PROBLEM -
Repeat each line of the data below exactly, but skip the pictures.

Pixel coordinate grounding data

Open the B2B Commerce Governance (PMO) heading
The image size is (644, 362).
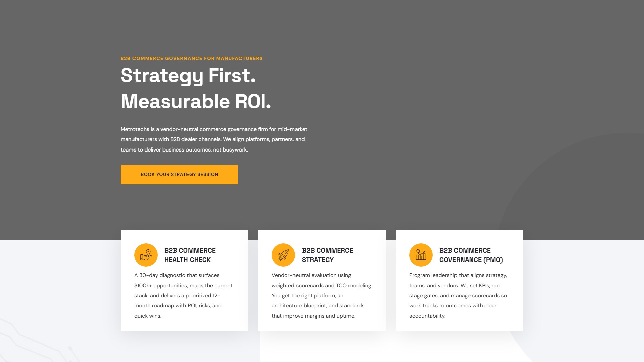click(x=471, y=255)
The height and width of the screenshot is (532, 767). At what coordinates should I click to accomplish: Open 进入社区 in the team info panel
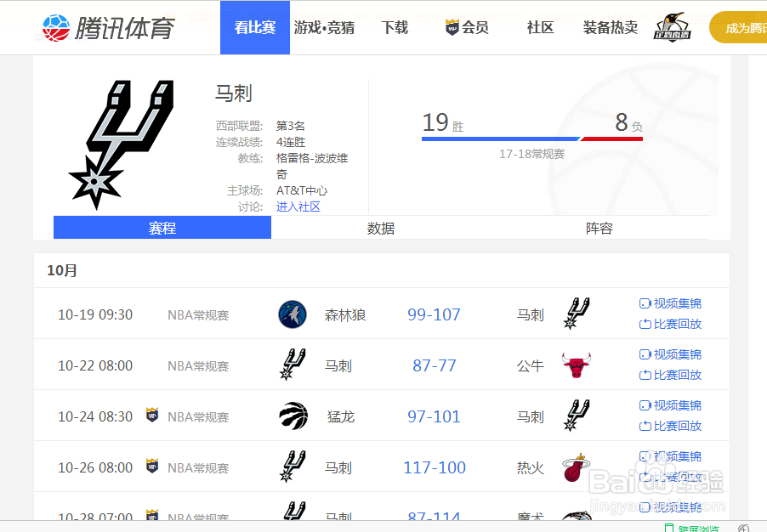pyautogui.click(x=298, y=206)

EXERCISE RESULT -
Open the B2B Commerce Governance (PMO) heading
The image size is (644, 362).
click(x=471, y=255)
The height and width of the screenshot is (532, 767). At what coordinates should I click to accomplish: Open 进入社区 in the team info panel
pyautogui.click(x=298, y=206)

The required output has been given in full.